*** Data for the task Section Begins ***

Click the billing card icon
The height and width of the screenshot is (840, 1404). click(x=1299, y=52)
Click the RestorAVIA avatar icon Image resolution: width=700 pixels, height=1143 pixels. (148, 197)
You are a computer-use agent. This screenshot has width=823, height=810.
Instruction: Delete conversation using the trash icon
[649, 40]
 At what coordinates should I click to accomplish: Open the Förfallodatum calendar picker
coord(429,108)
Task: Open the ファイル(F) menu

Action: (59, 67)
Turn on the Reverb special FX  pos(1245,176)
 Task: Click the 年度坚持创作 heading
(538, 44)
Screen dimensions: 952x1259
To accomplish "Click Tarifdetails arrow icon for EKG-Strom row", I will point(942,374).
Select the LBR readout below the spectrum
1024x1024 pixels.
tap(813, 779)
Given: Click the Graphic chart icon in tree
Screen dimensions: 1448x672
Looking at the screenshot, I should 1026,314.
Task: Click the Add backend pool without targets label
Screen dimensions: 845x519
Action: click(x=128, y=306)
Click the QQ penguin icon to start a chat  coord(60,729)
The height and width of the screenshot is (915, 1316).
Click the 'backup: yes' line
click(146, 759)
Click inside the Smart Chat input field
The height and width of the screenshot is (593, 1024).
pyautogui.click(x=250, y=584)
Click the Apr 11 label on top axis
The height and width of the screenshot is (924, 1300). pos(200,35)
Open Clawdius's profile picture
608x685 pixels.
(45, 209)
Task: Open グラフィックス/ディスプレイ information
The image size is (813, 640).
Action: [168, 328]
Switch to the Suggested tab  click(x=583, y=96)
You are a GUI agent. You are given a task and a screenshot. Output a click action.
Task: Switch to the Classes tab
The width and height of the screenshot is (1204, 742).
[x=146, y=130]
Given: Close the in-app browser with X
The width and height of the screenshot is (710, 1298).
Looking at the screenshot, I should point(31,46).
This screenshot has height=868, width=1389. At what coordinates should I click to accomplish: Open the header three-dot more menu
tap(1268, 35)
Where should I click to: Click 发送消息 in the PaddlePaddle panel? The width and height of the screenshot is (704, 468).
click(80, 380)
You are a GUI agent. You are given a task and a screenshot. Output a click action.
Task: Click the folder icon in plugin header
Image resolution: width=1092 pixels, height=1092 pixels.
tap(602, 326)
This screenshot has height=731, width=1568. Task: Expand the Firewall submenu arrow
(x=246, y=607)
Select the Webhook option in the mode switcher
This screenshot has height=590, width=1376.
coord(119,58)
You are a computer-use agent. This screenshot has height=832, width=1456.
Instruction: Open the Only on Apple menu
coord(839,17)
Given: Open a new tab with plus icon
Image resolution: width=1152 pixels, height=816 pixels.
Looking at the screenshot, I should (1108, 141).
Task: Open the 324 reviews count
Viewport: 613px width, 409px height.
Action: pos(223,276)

*** Data for the task Section Ends ***

§ **Assigned task**
Filter the entries down to the lines with the word "computer" in them.

§ **Solution for this exercise**
You are a computer-use agent. This screenshot has width=823, height=810.
You are a computer-use agent. This screenshot has height=832, width=1456.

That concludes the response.